My therapist, who I’ve started seeing regularly again, tells me I’m probably not allowing myself to feel the emotions anymore after I tell her that it’s strange lately how sensitive I seem to small things. I’ve always cried easily- you made fun of the way I’d be sobbing after an emotional preview in the movie theater- but lately it seems too much. I see a young man in army fatigues and tears well up. I read a children’s book to Audrey about a little girl who is adopted and, to my embarrassment, cannot make it through the book without blowing my nose and laughing, “Mommy’s crying because it’s such a sweet story…hahah.” I whimper without sound while Audrey and I watch “The Sound of Music.” My emotion needs a release, my therapist says, so I should sit by myself and just feel what I feel since I’m not comfortable sharing it in public. “It won’t take long – maybe even just a few minutes a day,” she tells me. I confess, it is hard to sit with this. But I do. Hoping it will help me to continue to function like a “normal person.” Let it out. This is real, I tell myself yet again- another time.

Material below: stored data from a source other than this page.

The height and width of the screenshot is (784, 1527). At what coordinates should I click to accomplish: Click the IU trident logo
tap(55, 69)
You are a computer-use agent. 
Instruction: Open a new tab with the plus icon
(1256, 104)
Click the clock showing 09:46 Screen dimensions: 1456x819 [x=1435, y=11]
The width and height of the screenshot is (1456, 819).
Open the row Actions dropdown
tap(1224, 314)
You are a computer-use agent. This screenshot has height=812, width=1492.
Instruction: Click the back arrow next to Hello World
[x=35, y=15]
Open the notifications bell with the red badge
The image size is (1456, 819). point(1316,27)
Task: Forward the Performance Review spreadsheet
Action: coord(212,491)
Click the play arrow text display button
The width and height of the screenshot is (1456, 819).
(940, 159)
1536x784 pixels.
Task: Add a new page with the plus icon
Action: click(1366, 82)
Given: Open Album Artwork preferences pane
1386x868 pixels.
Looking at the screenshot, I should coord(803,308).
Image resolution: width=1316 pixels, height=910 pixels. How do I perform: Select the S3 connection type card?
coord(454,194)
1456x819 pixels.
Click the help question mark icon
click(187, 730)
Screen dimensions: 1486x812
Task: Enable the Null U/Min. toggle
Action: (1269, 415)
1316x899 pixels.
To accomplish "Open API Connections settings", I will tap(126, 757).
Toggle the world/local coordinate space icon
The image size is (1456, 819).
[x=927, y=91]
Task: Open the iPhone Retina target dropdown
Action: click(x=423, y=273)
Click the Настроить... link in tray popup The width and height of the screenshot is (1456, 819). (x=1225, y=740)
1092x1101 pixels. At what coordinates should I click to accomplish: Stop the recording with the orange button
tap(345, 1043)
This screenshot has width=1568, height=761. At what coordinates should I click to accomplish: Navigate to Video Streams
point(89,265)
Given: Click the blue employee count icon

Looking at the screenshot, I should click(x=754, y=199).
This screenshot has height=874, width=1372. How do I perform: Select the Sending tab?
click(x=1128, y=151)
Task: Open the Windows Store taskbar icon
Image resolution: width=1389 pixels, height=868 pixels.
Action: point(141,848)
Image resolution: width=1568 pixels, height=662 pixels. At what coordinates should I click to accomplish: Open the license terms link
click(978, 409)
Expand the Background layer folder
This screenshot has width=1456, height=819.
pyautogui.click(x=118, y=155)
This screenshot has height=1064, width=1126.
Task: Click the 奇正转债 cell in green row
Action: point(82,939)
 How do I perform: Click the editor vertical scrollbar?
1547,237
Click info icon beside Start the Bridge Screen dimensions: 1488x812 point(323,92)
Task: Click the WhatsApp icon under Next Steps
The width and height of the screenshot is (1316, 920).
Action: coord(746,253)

It rushes back to me then like a movie in slow rewind, or the force of a wave when it’s on its way down after that slow rolling motion. You have died. This is real. Curse at the pin hole in the kitchen wall where you itinerary was- yet again- another time. Try to remember the way the apartment looked before you died- the way Audrey was at twenty one months. Try to remember you. Try to remember who I was then- sometimes who she was alludes me completely. Trying to put us all back there, I realize, would be like trying to dress Audrey in her clothes from 21 months, at now, almost four years old. Silly. Uncomfortable. Fruitless.
At night, also, I am a forager. Searching still for anything that might feed this seemingly insatiable appetite for a greater reality, higher truth, add basic meaning to the human predicament. I watch videos of a woman missionary in Mozambique, read articles on near-death experiences- a woman Dr. who drowned while in Chile has a new book out, a friend sends me the link to a speaker she recently heard at a writing conference- a neurosurgeon who also has a book out about his near-death experience. Videos about religious conversions and books on heaven.
My therapist reiterates that this is not a loss one gets over, but a continual loss that travels alongside me in life. It will carry on into the life we were sharing that I now live alone. Into every achievement and milestone that our daughter has with only me in the audience. I feel it when another preschool mom asks me if I plan on “growing my family” last week, or when the checkout girl at Whole Foods asks Audrey if she has any brothers or sisters and then winks and tells me she’s ready for one, or when Audrey whines that she wishes she had a sister and let’s pretend that I’m her twin sister today.
In the beginning you see, you play the role of the widow. But it’s not that you get to leave this role behind- but that you do not “play” it anymore. You are. You have become. I’m not saying this is your sole identity- but that in the beginning it is completely artificial and now it is not.
Mostly I am numb- to the flavor of food, holidays, days of the week, and the weather. But there are certain things heightened- my emotion over injustice or the poor, the unloved, orphans, and the elderly. And also – my ability to know beauty. Beautiful words that I highlight in books, my daughter’s closed eyelids and long, dark eyelashes at night while she sleeps, a ballet or a well-tended garden.
My creative writing teacher from high school, with whom I still keep in touch with, sends me a belated birthday card and ends with this, “I wish there was a magic formula to erase your pain and grief…but I don’t think there is one. What I do wish for you…to have one beautiful moment each day.”
I keep this card on my kitchen table and remind myself- one beautiful moment each day. I think I can do this.
Suffer it. Release. Regroup. Forage. One beautiful moment each day.
beautiful my friend. I needed this today. I can't write on my own blog right now, at least not what I need to say, so your words have done it for me. Thank you.